## Try it:
The result should be every line of the listing that contains "computer".

## Available data:
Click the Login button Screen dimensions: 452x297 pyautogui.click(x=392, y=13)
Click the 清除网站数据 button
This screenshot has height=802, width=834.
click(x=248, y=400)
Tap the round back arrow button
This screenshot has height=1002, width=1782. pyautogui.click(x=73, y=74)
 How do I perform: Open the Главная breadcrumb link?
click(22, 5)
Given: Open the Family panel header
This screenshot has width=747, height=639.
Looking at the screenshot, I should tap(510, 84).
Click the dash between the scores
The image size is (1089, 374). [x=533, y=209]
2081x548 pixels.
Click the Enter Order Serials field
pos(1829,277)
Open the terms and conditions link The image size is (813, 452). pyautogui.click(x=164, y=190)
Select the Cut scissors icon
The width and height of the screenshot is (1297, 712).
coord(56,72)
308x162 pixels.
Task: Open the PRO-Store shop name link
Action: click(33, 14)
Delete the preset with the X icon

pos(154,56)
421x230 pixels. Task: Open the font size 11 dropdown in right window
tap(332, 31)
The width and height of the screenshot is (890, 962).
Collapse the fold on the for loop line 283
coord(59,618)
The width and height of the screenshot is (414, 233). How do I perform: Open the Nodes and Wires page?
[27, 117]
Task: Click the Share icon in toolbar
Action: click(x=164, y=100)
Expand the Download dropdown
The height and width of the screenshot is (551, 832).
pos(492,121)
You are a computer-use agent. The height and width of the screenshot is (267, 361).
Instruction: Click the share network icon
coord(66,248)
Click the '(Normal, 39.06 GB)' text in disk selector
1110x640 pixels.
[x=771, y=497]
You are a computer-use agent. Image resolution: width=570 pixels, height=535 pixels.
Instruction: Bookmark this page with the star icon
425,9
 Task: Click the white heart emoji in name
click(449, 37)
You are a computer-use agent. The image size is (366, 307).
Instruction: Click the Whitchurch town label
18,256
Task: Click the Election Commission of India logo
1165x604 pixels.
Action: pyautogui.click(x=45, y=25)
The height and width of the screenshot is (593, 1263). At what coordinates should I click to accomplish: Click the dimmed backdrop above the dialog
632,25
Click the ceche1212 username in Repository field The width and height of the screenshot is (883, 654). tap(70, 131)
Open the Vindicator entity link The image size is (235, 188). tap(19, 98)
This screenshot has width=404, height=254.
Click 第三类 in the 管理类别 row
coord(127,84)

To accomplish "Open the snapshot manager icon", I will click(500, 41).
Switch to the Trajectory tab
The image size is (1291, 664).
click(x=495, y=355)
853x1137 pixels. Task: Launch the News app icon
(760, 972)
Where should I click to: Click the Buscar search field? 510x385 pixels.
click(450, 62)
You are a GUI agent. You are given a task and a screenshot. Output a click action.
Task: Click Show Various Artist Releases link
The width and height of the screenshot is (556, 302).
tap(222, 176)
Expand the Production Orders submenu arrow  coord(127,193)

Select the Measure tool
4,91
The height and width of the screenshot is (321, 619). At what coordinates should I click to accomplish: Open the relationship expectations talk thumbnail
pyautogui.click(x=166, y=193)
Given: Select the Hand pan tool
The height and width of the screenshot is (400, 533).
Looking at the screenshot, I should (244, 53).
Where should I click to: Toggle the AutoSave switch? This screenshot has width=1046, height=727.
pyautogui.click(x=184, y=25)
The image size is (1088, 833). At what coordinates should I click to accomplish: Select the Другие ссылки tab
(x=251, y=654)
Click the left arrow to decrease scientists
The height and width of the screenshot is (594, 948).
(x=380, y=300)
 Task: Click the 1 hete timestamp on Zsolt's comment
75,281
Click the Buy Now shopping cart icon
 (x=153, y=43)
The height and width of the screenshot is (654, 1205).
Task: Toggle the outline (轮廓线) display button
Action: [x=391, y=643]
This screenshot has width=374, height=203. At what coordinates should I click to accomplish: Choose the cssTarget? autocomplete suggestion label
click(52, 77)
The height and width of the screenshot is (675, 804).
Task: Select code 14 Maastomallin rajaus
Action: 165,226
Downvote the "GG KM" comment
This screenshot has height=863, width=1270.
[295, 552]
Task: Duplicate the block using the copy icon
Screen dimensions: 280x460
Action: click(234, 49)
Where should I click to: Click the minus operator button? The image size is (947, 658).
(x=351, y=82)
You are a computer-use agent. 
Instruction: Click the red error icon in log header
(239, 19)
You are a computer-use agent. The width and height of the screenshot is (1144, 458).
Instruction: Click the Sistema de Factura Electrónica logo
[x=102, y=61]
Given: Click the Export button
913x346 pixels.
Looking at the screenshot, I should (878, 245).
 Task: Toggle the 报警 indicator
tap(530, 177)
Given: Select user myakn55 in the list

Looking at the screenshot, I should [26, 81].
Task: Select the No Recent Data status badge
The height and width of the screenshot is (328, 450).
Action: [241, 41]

## Exercise response:
You are a computer-use agent. The height and width of the screenshot is (267, 361).
You are a computer-use agent. Image resolution: width=570 pixels, height=535 pixels.
You are a computer-use agent. The image size is (366, 307).
You are a computer-use agent. 
You are a computer-use agent. The width and height of the screenshot is (1144, 458).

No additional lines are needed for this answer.